Table 2. Evaluations of generated radiology reports.

Radiology Report Generation: The evaluation metrics we use are BLEU [9], METEOR [2], and ROUGE [8] scores, all of which are widely used in image captioning and machine translation tasks. We compared the proposed model with several state-of-the-art baselines: (1) a visual attention based image captioning model (Vis-Att) [13]; (2) radiology report generation models, including a hierarchical decoder with co-attention (Co-Att) [6], multimodal generative model with visual attention (MM-Att) [14], and knowledge-drive retrieval based report generation (KERP) [7]; and (3) the proposed multi-view encoder with hierarchical decoder (MvH) model, the base model with visual attentions and early fusion (MvH+AttE), MvH with late fusion fashion (MvH+AttL), and the combination of late fusion with medical concepts (MvH+AttL+MC). MvH+AttL+MC* is an oracle run based on ground-truth medical concepts and considered as the upper bound of the improvement caused by applying medical concepts. As shown in Table 2, our proposed models generally outperform the state-of-the-art baselines. Compared with MvH, multi-view feature fusions by attentions (AttE and AttL) yield better results. Applying medical concepts significantly improve the performance especially on Meteors because the recalls rise with more semantical information provided directly to the word decoder, and Meteor weights more on recalls over precisions. However, the improvement is subject to prediction errors on medical concepts, indicating that a better encoder would benefit the whole model by a large margin as shown in MvH+AttL+MC*.

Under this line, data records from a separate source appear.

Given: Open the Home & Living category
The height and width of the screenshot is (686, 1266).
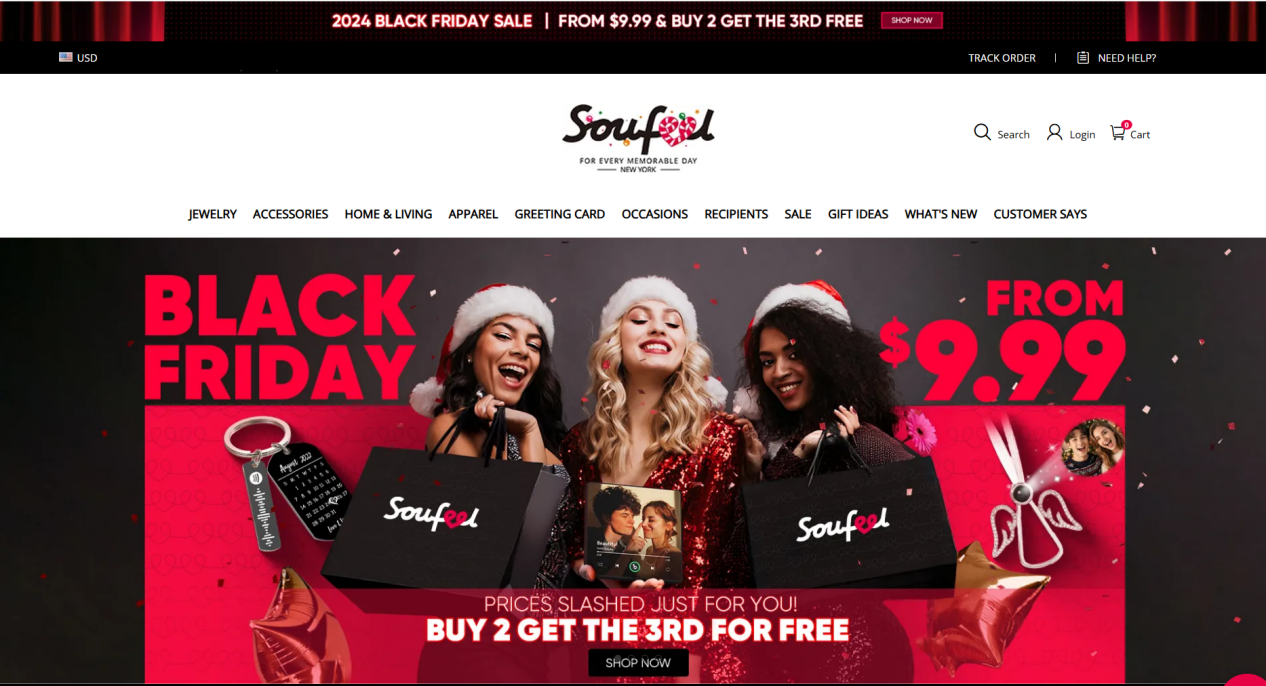Looking at the screenshot, I should (388, 214).
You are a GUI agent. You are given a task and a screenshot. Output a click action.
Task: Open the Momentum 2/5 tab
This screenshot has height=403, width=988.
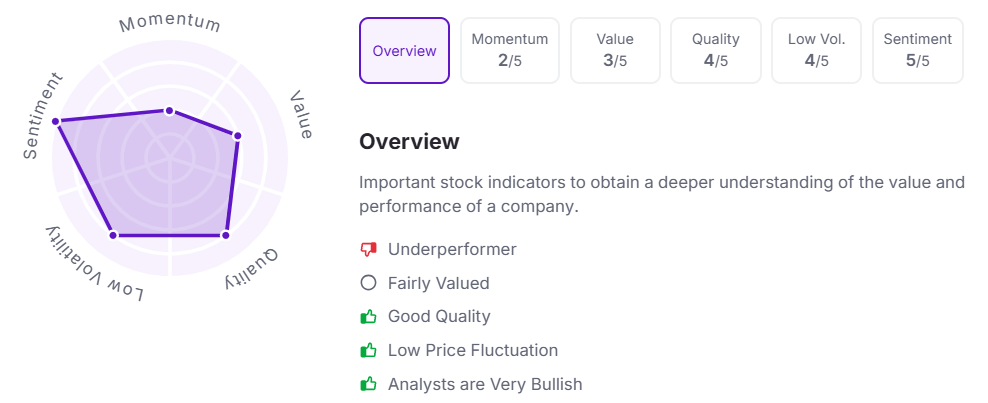510,50

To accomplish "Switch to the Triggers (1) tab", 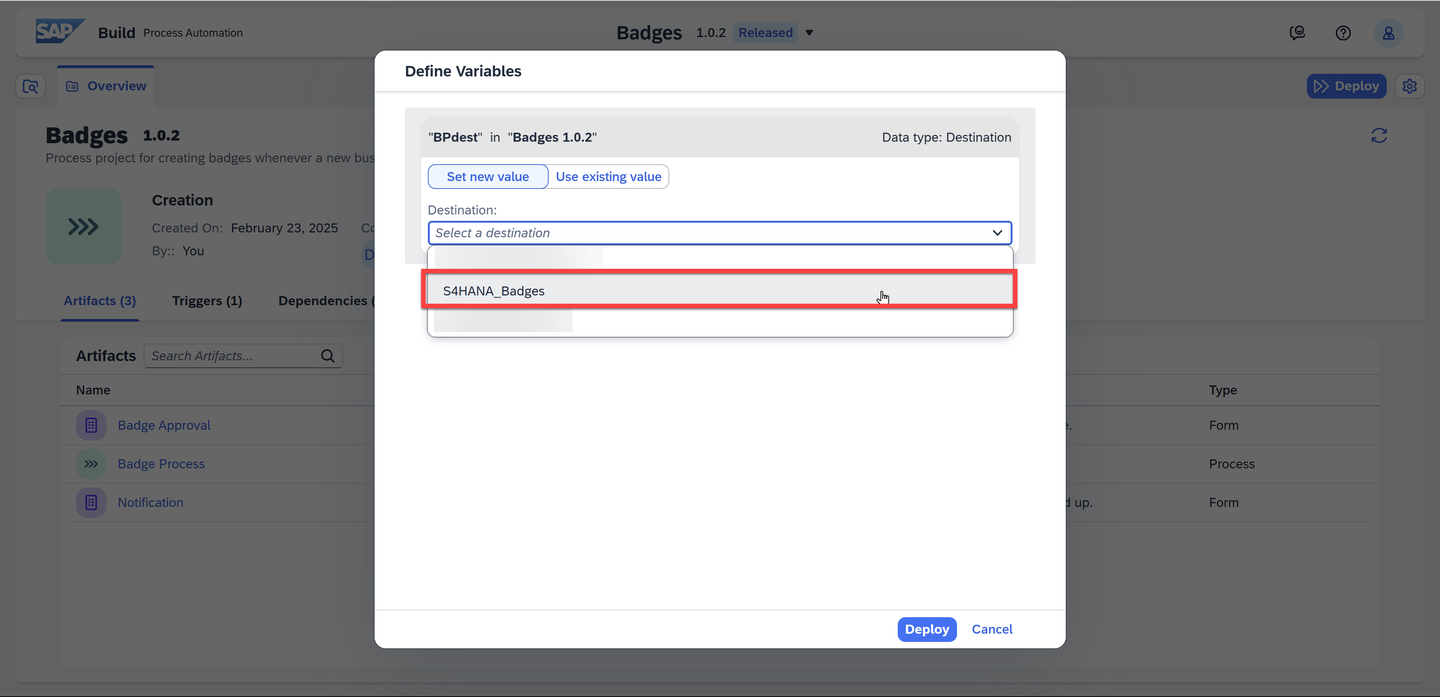I will click(x=207, y=300).
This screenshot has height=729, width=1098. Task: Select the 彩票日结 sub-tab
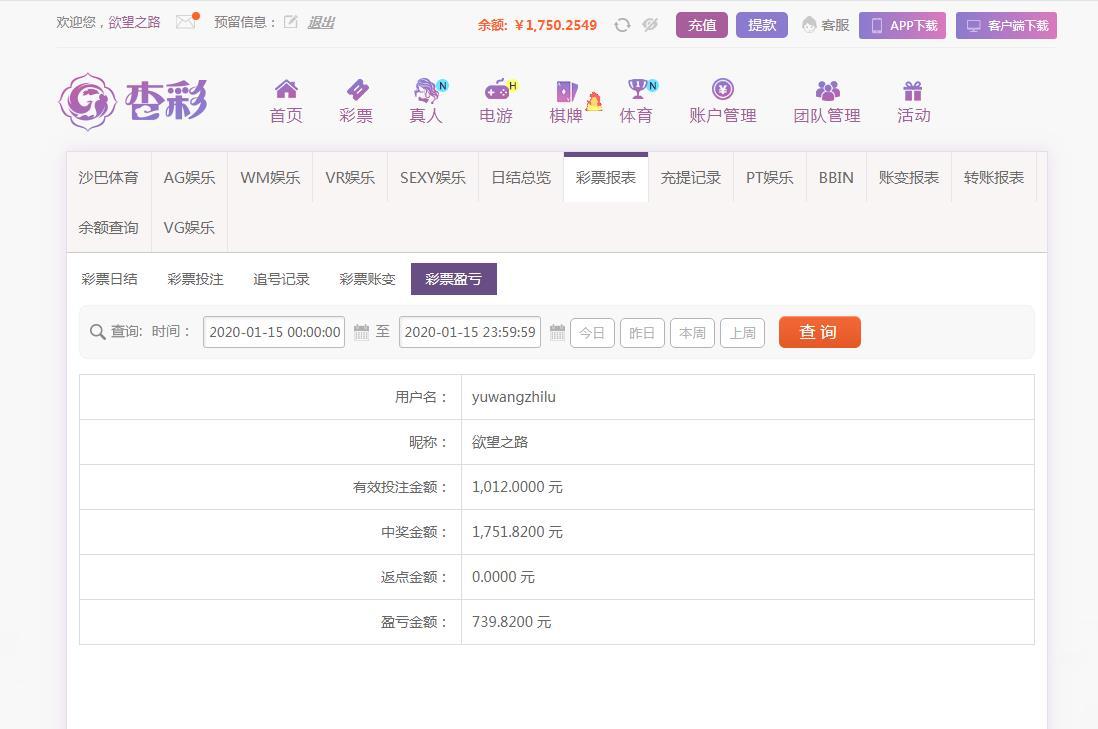[110, 279]
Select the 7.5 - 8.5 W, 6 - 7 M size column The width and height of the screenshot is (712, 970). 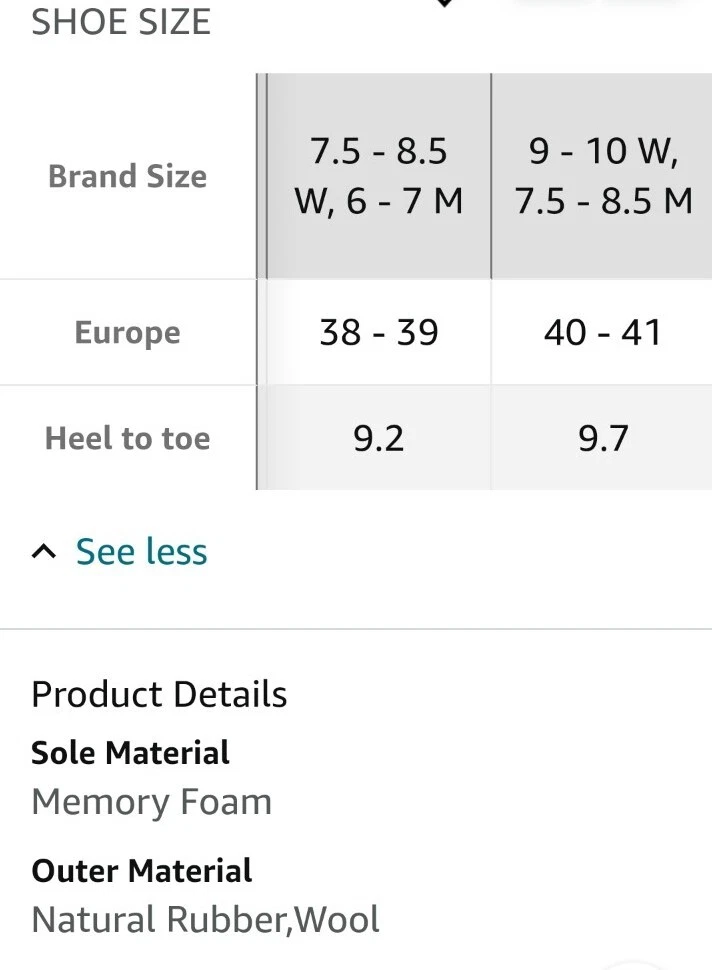[378, 176]
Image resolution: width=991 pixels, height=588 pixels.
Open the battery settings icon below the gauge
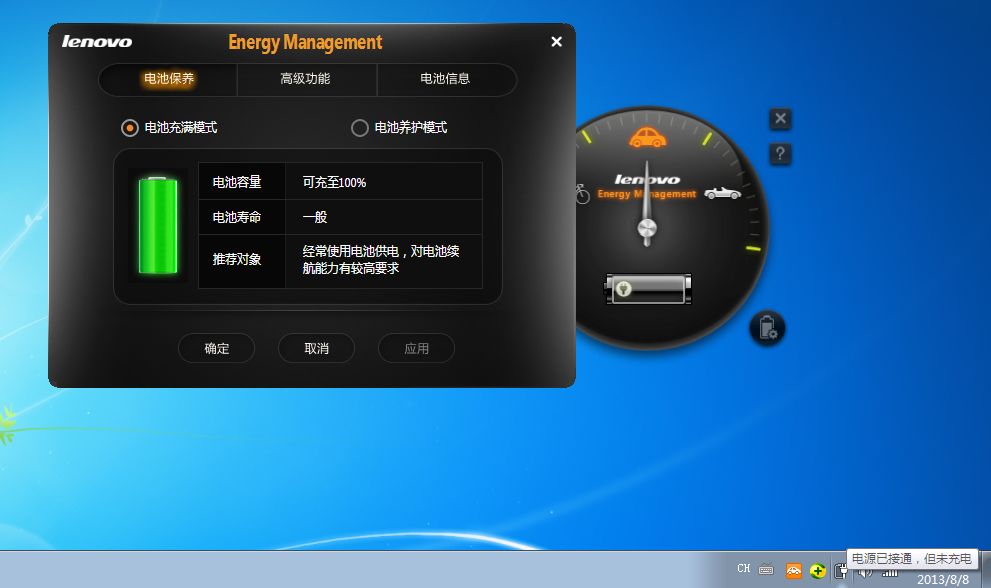[767, 327]
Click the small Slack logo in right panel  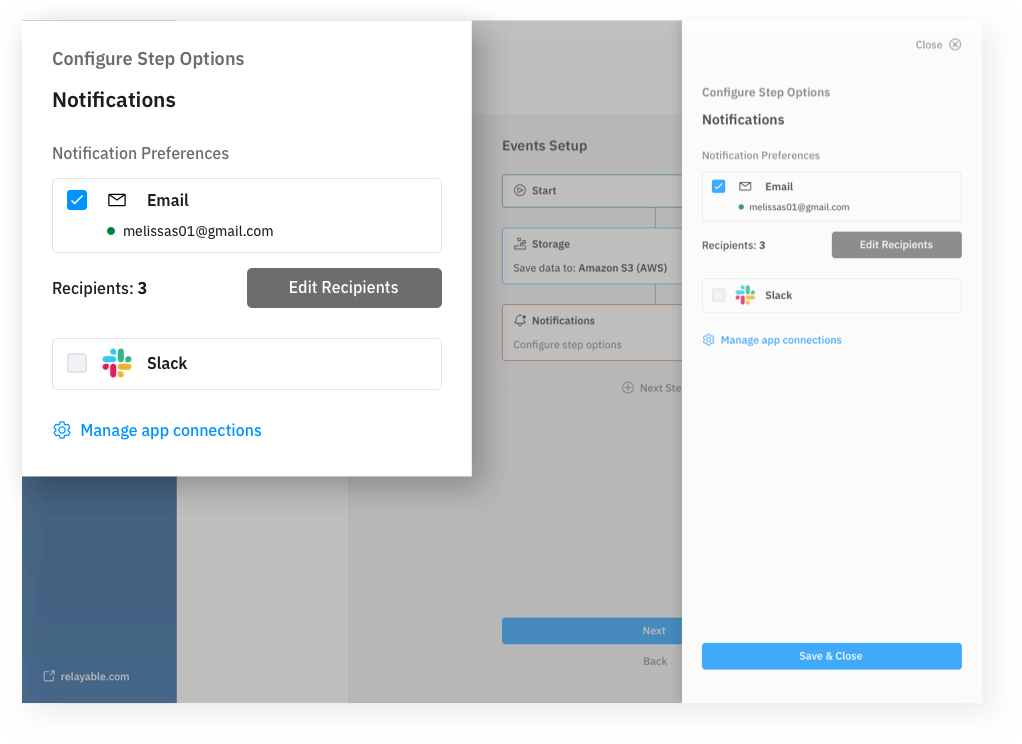[745, 295]
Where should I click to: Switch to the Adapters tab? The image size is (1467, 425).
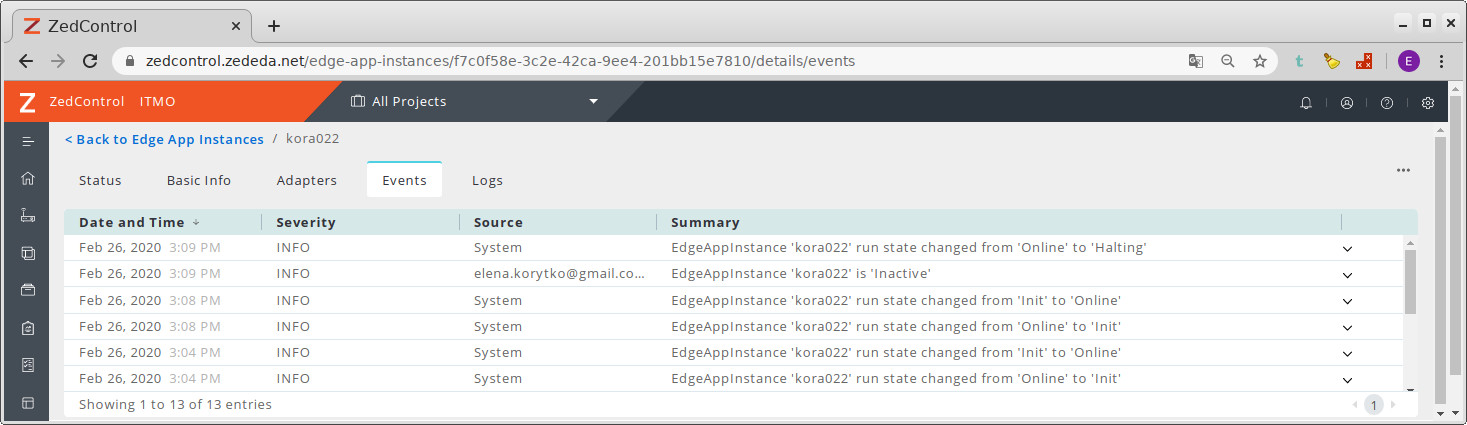click(307, 181)
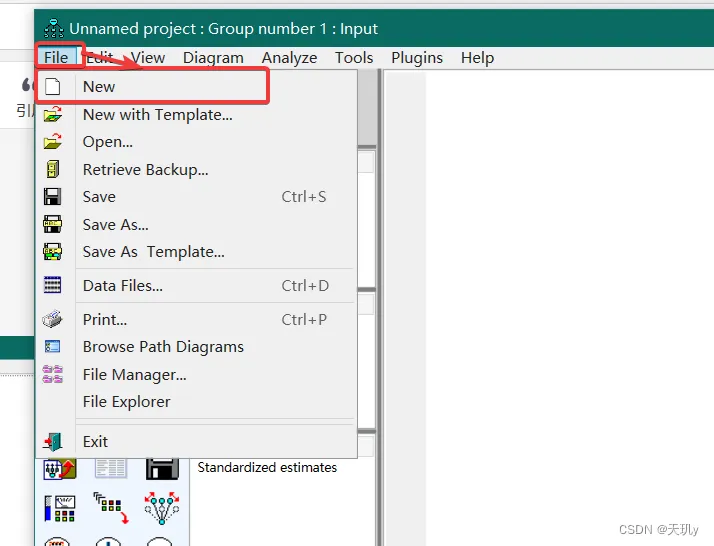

Discussion: As Fig. 3 shows, AttL (and other baseline models) have difficulties generating abnormalities and locations because there is no explicit abnormal information involved in word-level decoding compared with our proposed model. Not all the predicted medical concepts would necessarily appear in the generated reports. On the other hand, the prediction errors from the encoder propagate, such as predicting “right” instead of “right lung”, and affect the generated reports, suggesting a more accurate encoder is beneficial. Moreover, since there are no constraints on the sentence decoder during the training, it is likely to generate similar hidden states for our model. In this case, a stacked attention mechanism would be beneficial for forcing the decoder to focus on different image sub-regions. In addition, we observe that it is difficult for our model to generate unseen sentences and sometimes there are syntax errors. Such errors are due to the limited corpus scale of IU-RR, and we expect by exploring unpaired textual data for pretraining the decoder would address such limitations [3].

Fig. 3.
figure 3

An example report generated by the proposed model. The medical concepts marked red are false (positive/negative) predictions. The underlined sentences are abnormality descriptions. Uncertain predictions are visualized using Grad-cam [10]. (Color figure online)

4 Conclusions

In this paper, we present a novel encoder-decoder model for radiology report generation. The proposed model takes advantage of multi-view information in radiology by applying visual attentions in a late fusion fashion, and enriches the semantics involved in the hierarchical LSTM decoder with medical concepts. Consequently, both the visual and textual contents have been better exploited to achieve the state-of-the-art performance. The automatic interpretation approach will simplify and expedite the conventional process of generating radiology reports and better assist human experts in decision making. As a valuable added benefit, uncertain radiographic observations are extracted and visualized by our model because it is important to direct more expert attention to such uncertainties for further analysis in practice.